§ **RECORDS FOR THE TASK**:
• • • • • • •
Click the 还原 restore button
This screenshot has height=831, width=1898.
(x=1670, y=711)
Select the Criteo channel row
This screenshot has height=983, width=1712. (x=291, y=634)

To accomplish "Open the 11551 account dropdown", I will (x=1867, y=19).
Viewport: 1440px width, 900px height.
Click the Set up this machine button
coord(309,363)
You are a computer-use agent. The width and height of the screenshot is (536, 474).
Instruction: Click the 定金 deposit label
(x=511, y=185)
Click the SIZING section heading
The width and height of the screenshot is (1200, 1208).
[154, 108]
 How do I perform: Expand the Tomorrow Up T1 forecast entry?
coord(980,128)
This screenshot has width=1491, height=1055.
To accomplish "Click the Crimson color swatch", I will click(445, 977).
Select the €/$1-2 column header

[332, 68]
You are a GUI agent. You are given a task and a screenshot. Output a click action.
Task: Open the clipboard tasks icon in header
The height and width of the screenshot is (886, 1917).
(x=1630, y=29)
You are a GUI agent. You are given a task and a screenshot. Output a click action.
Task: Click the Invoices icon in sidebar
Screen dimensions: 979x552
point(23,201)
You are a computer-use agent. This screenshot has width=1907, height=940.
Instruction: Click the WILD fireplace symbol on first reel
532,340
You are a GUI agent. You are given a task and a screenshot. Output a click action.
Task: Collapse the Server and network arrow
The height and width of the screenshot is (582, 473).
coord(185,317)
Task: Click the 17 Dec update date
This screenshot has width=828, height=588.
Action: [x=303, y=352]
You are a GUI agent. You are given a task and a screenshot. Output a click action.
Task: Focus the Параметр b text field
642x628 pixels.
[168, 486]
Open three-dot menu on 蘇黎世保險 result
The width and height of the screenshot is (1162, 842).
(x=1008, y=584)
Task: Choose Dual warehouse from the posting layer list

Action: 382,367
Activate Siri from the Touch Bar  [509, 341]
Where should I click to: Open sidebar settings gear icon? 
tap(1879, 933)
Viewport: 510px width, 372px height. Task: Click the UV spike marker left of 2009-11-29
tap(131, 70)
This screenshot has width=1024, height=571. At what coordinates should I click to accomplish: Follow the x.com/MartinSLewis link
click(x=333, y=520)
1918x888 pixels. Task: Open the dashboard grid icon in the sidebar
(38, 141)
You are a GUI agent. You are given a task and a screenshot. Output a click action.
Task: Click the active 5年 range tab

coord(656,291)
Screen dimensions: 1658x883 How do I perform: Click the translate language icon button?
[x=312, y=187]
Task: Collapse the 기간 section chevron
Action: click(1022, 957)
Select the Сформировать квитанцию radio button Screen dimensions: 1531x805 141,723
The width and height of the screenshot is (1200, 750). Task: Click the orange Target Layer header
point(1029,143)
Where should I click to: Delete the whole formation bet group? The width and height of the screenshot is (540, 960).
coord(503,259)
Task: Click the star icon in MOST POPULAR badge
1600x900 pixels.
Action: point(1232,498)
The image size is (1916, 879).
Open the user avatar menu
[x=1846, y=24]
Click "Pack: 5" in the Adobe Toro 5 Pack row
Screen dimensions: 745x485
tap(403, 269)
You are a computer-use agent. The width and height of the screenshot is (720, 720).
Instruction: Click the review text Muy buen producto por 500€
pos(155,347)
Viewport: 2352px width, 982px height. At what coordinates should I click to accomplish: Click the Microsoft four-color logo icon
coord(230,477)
• • • • • • •
§ **EXERCISE**: Begin with the line that holds "Instruction: Click the review" and write out each line from there to the end of the material, exactly as it stands. Include nothing else.

§ **ANSWER BELOW**:
Instruction: Click the review text Muy buen producto por 500€
pos(155,347)
Viewport: 2352px width, 982px height. At what coordinates should I click to accomplish: Click the Microsoft four-color logo icon
coord(230,477)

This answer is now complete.